Stored data entries:
============================================================
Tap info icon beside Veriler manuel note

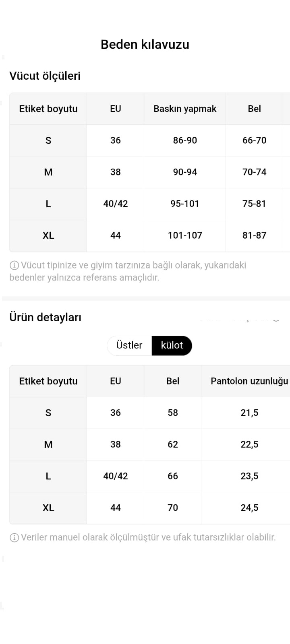coord(14,537)
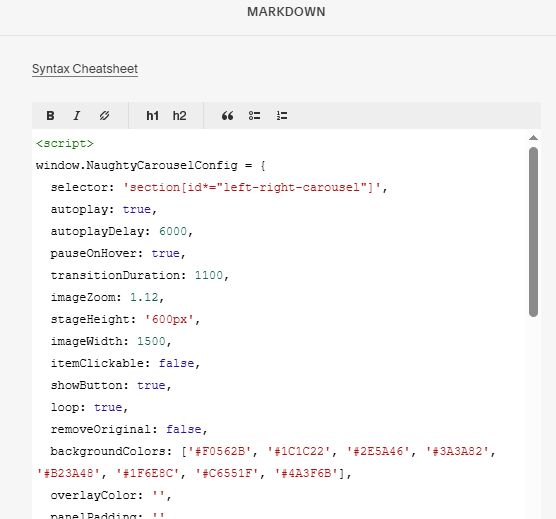
Task: Click the '#F0562B' background color code
Action: tap(219, 451)
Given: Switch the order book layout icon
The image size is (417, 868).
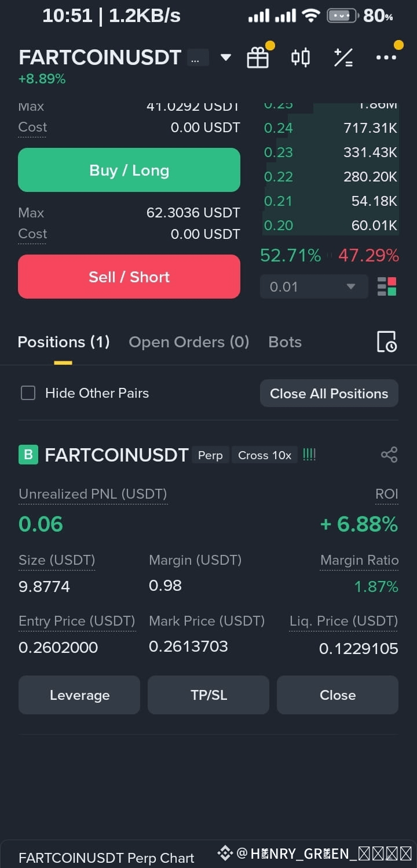Looking at the screenshot, I should pyautogui.click(x=387, y=286).
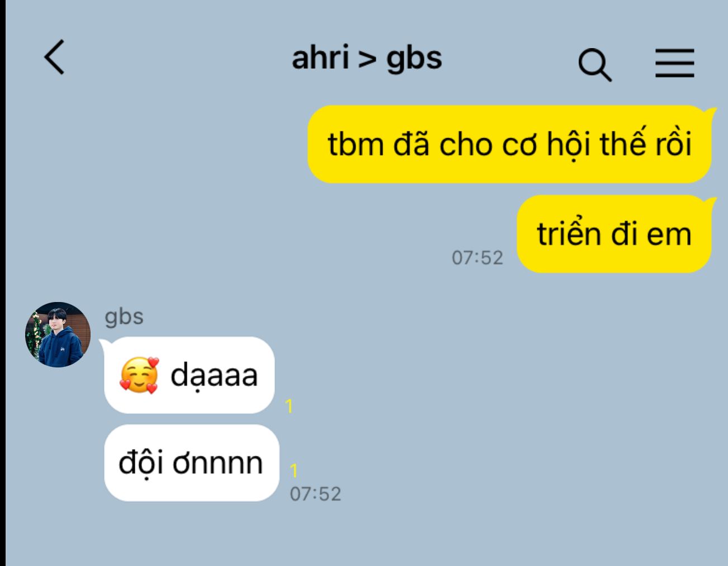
============================================================
### [Work item]
From the line containing "Given: Switch the order book layout icon" down to the end of the data above, reproduce each line exactly; no pictures.

### [Response area]
Given: Switch the order book layout icon
The image size is (417, 868).
Looking at the screenshot, I should pyautogui.click(x=387, y=286).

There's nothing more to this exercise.